Hive common tuning methods & two interview SQL

Hoult_ Wu Xie 2021-02-23 18:15:25
hive common tuning methods interview

Hive As a common data warehouse component in the field of big data , We need to pay attention to efficiency in the design and development phase . influence Hive It's not just the amount of data that's efficient ; Data skew 、 data redundancy 、job or I/O Too much 、MapReduce Unreasonable distribution and other factors are all right Hive It has an impact on the efficiency of . Yes Hive The tuning of includes both the optimization of HiveQL Optimization of the statement itself , Also contains Hive Configuration items and MR The tone of the game whole .

From the following three aspects : Structure optimization Parameter optimization SQL Optimize

1. In terms of Architecture

In terms of execution engine, it is aimed at the resources of the platform within the company , Choose a better and faster engine , such as MR、TEZ、Spark etc. ,

If the choice is TEZ engine , You can turn on the vectorized optimizer at optimizer time , In addition, you can choose the cost optimizer CBO, The configuration is as follows :

set hive.vectorized.execution.enabled = true; -
- Default false
set hive.vectorized.execution.reduce.enabled = true; -
- Default false
SET hive.cbo.enable=true; -- from v0.14.0 Default 
SET hive.compute.query.using.stats=true; -- Default false
SET hive.stats.fetch.column.stats=true; -- Default false
SET hive.stats.fetch.partition.stats=true; -- Default true 

Optimize the design of the table , For example, select a partition table , Bucket watch , And the storage format of the table , To reduce data transmission , You can use compression , Here are some parameters ( More parameters can be found on the official website )
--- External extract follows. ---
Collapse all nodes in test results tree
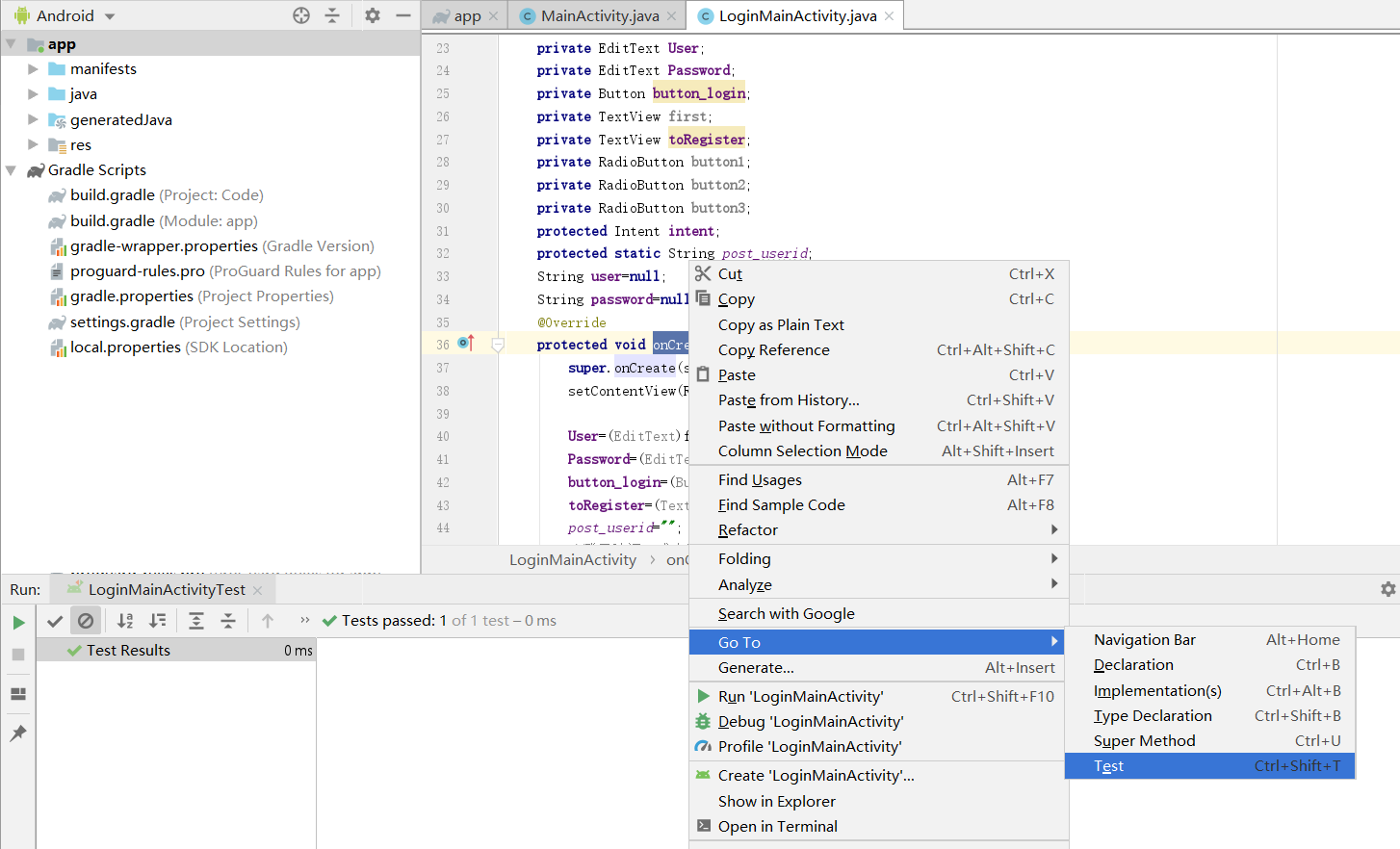This screenshot has width=1400, height=849. pyautogui.click(x=227, y=620)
-- Intermediate result compression 
-- The output is compressed 
SET hive.exec.compress.output=true;
SET mapreduce.output.fileoutputformat.compress.codec

2. Parameter optimization

The second part is parameter optimization , In fact, the above architecture part , Some of them are also controlled by parameters , The parameter control of this part mainly includes the following aspects

Local mode 、 Strict mode 、JVM reusing 、 Parallel execution 、 Speculative execution 、 Merge small files 、Fetch Pattern

2.1 Local mode

When the amount of data is small , It's slow to start distributed data processing , It takes a long time to start , Not as fast as the local model , Use the following parameters to adjust

SET; -- Default false 
SET; -- The size of the input file is less than The configuration is big 
SET; -- Default 4 map The number of tasks is less than Configured 

2.2 Strict mode

It's actually a switch , When the following three statements are satisfied , Will fail , If it is not turned on, it will be executed normally , After opening, let these statements fail automatically

-- When querying a partitioned table, the statement that does not restrict the partitioned column ;
-- The two tables join The statement that produces the Cartesian product ;
-- use order by Sort by , But there is no designation limit The sentence of 

2.3 Jvm reusing

stay mr Inside , It's in progress , A process is a Jvm, It's like short homework , These processes can be reused very quickly , But its disadvantage is that it will wait until the task is finished task slot , This is more obvious when the data is skewed . Turn this on with the following parameters

SET mapreduce.job.jvm.numtasks=5;

2.4 Parallel execution

Hive The query will be changed to stage, these stage It's not interdependent , These can be executed in parallel stage, Use the following parameters

SET hive.exec.parallel=true; -- Default false
SET hive.exec.parallel.thread.number=16; -- Default 8

2.5 Speculative execution

The function of this parameter is , Use space resources in exchange for time to get the final result , For example, because of the Internet , The reasons for resource inequality , Some tasks are particularly slow , Will start the backup process to process the same data , Finally, the first successful calculation result is selected as the final result .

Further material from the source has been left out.